June 13, 2014. The recent U.S. Supreme Court decision in CTS Corp. v. Waldburger effectively denied the North Carolina plaintiffs the ability to seek compensation for property damage and health problems caused by contamination of their drinking water wells. As noted in an earlier post, the decision means that a North Carolina law barring tort claims filed more than ten years after the last act giving rise to the claim will continue to be a significant obstacle for plaintiffs injured by environmental contamination. [See N.C.G.S. 1-52(16)]
The N.C. House of Representatives quickly responded to the CTS decision with proposed legislation. The House gutted a Senate bill on appearance bonds, replacing the original bill language with a provision excluding some tort claims “caused or contributed to by the consumption, exposure, or use of water supplied from groundwater contaminated by a hazardous substance, pollutant, or contaminant” from the 10-year statute of repose in G.S. 1-52(16). Yesterday, a House judiciary committee approved the new version of Senate Bill 574; with no other committee referrals, the bill can go directly to the House calendar.

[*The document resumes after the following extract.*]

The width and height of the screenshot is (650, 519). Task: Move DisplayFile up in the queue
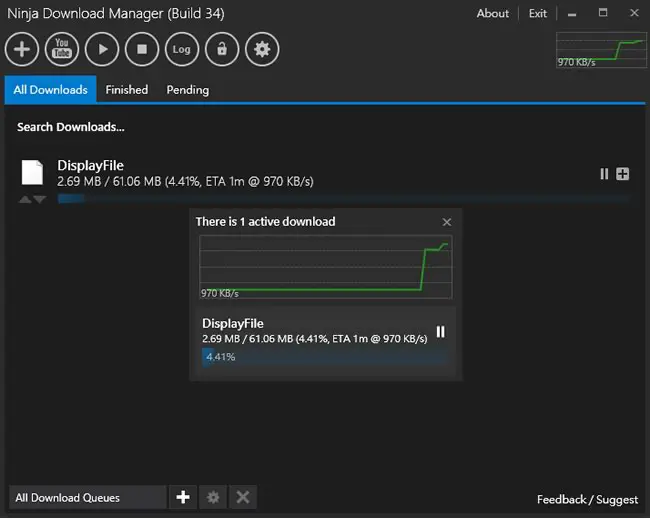click(25, 200)
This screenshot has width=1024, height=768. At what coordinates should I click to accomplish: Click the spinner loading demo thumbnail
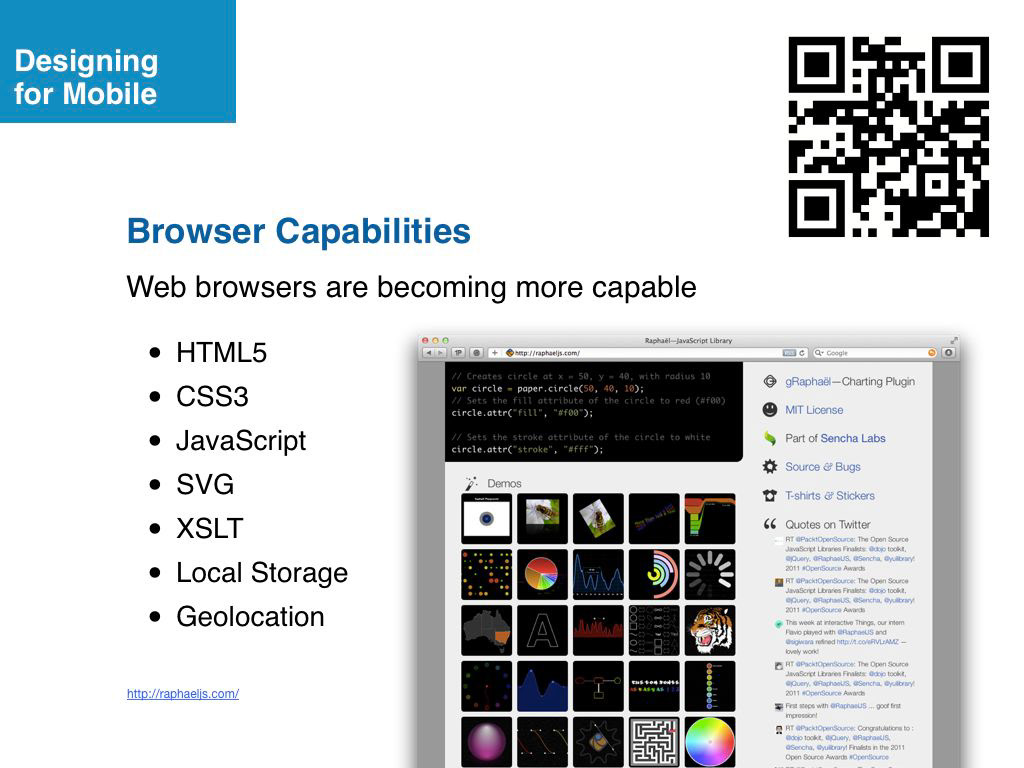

The bill would clearly benefit plaintiffs in some pending toxic tort cases — including Marines who have filed suit over contaminated drinking water at Camp Lejeune. Presumably, the bill intends to preserve the nuisance action filed by the plaintiffs in the CTS case. The only question may come in interpretation of the bill’s effective date clause; the bill applies the exclusion to a pending action “if there has been no final disposition with prejudice against that plaintiff issued by a court of competent jurisdiction as to all the plaintiff’s claims for relief to which this act otherwise applies”. The Supreme Court decision in CTS v. Waldburger confirms the dismissal of the plaintiffs’ entire nuisance action based on the state statute of repose, which would certainly be considered a final disposition. If the intent of the bill is to resurrect the CTS plaintiffs’ claims, the effective date language may need to be clarified.
Unfortunately, the current bill draft does not fix the fundamental problem created by a 10-year statute of repose for toxic tort claims because it only provides relief to claimants whose last exposure to contaminated groundwater occurred on or before June 19, 2013. The bill keeps the 10-year statute of repose for damage claims based on exposure to environmental contamination that continues beyond that date or first occurs after that date. The limited exclusion from the statute of repose sunsets completely in 2023.
The same circumstances that made it impossible for the CTS plaintiffs to bring a damage claim within the 10 year statute of repose still exist — groundwater contamination may only be detected years after the last act that caused the contamination; limited state enforcement resources mean delays in fully assessing many contaminated sites; and some of the health effects of groundwater contamination only develop over decades. Pending cases don’t represent the universe of environmental contamination injuries in the state. New contamination incidents continue to be discovered with some regularity as development moves into areas with groundwater contamination from past industrial activity or old waste disposal sites. As noted in the earlier post, it is not unusual for the last act contributing to property damage or health effects from environmental contamination to have occurred more than a decade before discovery of the problem. As long as those conditions exist, the 10-year statute of repose will continue to prevent people who have been harmed by environmental contamination from seeking compensation for personal injury and property damage.
One more piece of background information. Bloomberg News quoted John Korzen (director of the Appellate Advocacy Clinic at Wake Forest University School of Law, which represented the plaintiffs in the CTS case) as saying that only Connecticut, Oregon, Kansas and North Carolina have generally applicable statutes of repose.